Store Lock Issue on Neo4j - neo4j

Getting following exception
java.lang.RuntimeException: Error starting
org.neo4j.kernel.EmbeddedGraphDatabase
at org.neo4j.kernel.InternalAbstractGraphDatabase.run(InternalAbstractGraphDatabase.java:335)
at org.neo4j.kernel.EmbeddedGraphDatabase.(EmbeddedGraphDatabase.java:59)
at org.neo4j.graphdb.factory.GraphDatabaseFactory.newDatabase(GraphDatabaseFactory.java:108)
at org.neo4j.graphdb.factory.GraphDatabaseFactory$1.newDatabase(GraphDatabaseFactory.java:95)
at org.neo4j.graphdb.factory.GraphDatabaseBuilder.newGraphDatabase(GraphDatabaseBuilder.java:176)
at org.neo4j.graphdb.factory.GraphDatabaseFactory.newEmbeddedDatabase(GraphDatabaseFactory.java:67)
at com.tpgsi.mongodb.dataPollingWithOplog.ORBCreateLink.main(ORBCreateLink.java:62)
Caused by: org.neo4j.kernel.lifecycle.LifecycleException: Component
'org.neo4j.kernel.StoreLockerLifecycleAdapter#5b6ca687' was
successfully initialized, but failed to start. Please see attached
cause exception.
at org.neo4j.kernel.lifecycle.LifeSupport$LifecycleInstance.start(LifeSupport.java:513)
at org.neo4j.kernel.lifecycle.LifeSupport.start(LifeSupport.java:115)
at org.neo4j.kernel.InternalAbstractGraphDatabase.run(InternalAbstractGraphDatabase.java:331)
... 6 more Caused by: org.neo4j.kernel.StoreLockException: Unable to obtain l file:
/home/aps/neo4j-community-2.2.3/CompleteTest/store_lock. Please ensure
no other process is using this database, and that the directory is
writable (required even for read-only access)
at org.neo4j.kernel.StoreLocker.checkLock(StoreLocker.java:78)
at org.neo4j.kernel.StoreLockerLifecycleAdapter.start(StoreLockerLifecycleAdapter.java:44)
at org.neo4j.kernel.lifecycle.LifeSupport$LifecycleInstance.start(LifeSupport.java:507)
... 8 more Caused by: java.nio.channels.OverlappingFileLockException
at sun.nio.ch.SharedFileLockTable.checkList(FileLockTable.java:255)
at sun.nio.ch.SharedFileLockTable.add(FileLockTable.java:152)
at sun.nio.ch.FileChannelImpl.tryLock(FileChannelImpl.java:1087)
at java.nio.channels.FileChannel.tryLock(FileChannel.java:1154)
at org.neo4j.io.fs.StoreFileChannel.tryLock(StoreFileChannel.java:135)
at org.neo4j.io.fs.FileLock.wrapFileChannelLock(FileLock.java:38)
at org.neo4j.io.fs.FileLock.getOsSpecificFileLock(FileLock.java:99)
at org.neo4j.io.fs.DefaultFileSystemAbstraction.tryLock(DefaultFileSystemAbstraction.java:85)
at org.neo4j.kernel.StoreLocker.checkLock(StoreLocker.java:74)
I have one process which will create graph and on completion of this i have one more process to create few more relationship on top of if.

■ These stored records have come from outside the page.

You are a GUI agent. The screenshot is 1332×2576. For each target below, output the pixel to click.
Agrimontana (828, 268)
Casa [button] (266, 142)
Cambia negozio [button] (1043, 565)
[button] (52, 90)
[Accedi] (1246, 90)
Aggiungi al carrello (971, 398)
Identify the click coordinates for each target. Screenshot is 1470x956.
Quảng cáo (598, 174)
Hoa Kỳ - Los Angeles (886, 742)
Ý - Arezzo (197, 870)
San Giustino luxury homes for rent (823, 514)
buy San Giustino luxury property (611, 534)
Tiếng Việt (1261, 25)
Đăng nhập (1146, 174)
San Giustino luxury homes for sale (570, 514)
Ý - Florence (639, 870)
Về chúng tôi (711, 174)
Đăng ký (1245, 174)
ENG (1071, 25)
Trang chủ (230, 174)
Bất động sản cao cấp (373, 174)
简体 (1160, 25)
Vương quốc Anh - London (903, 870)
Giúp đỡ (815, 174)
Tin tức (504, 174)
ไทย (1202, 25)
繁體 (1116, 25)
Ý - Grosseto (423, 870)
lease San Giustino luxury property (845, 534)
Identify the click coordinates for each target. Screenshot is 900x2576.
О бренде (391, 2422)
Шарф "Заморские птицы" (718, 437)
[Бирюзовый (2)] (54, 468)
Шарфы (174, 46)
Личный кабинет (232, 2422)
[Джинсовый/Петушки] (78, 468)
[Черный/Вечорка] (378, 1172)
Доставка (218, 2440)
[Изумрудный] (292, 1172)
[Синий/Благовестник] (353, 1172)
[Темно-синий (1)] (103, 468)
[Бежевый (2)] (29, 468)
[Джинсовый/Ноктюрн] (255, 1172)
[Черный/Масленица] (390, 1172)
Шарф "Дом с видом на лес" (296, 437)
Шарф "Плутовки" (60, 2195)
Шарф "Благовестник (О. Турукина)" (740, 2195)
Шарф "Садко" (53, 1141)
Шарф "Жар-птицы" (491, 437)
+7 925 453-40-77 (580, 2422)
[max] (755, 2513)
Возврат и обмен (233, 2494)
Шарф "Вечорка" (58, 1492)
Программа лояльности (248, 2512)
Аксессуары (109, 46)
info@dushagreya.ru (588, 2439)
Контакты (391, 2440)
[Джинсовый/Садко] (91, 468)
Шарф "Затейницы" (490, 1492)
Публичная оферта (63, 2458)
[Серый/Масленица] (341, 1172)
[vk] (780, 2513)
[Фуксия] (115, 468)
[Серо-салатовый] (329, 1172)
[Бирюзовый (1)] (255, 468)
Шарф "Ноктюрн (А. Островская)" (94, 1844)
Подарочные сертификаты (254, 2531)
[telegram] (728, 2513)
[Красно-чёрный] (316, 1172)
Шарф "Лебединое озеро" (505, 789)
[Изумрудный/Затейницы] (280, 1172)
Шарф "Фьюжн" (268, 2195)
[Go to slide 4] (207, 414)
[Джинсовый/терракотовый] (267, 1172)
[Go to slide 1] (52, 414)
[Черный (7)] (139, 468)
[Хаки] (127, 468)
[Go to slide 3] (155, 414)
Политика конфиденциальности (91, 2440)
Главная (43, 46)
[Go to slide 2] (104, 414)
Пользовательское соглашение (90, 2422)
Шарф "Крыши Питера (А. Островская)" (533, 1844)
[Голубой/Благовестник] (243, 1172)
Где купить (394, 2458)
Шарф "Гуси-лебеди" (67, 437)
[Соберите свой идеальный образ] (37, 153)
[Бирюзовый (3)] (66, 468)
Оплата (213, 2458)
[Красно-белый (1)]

But i am getting above exception while running the second process after completion of first process. I checked the data directory of Neo4j is not been used by any process but still getting lock issue.
I ran once a piece of code to create the graph.
static GraphDatabaseFactory dbFactory = null;
static GraphDatabaseService graphdb = null;
static{
dbFactory =new GraphDatabaseFactory();
graphdb = dbFactory.newEmbeddedDatabase(com.tpgsi.mongodb.dataPollingWithOplog.CommonConstants.NEO4J_DATA_DIRECTORY);
}
try{
Transaction tx = graphdb.beginTx();
try
{
// creating Node and relationships
tx.success();
} catch (Exception e) {
tx.failure();
e.printStackTrace();
} finally {
tx.close();
}
}
catch(Exception e)
{
e.printStackTrace();
}
I have created graphdb object as global variable and using that everywhere. Only transaction, i am closing. I am not using registerShutDownHook() and shutdown function for graphdb object. The reason i am not using these functions are because, i am running this in storm environment with multiple executors and if we will shutdown this then for every thread i have to create it again which is also not good.
I am thinking not shutting down the graphdb could be the reason.
If i am running the same code with One executor it works fine but with multiple executor getting Lock issue.
Can anybody tell me what i have to do to get ride of it.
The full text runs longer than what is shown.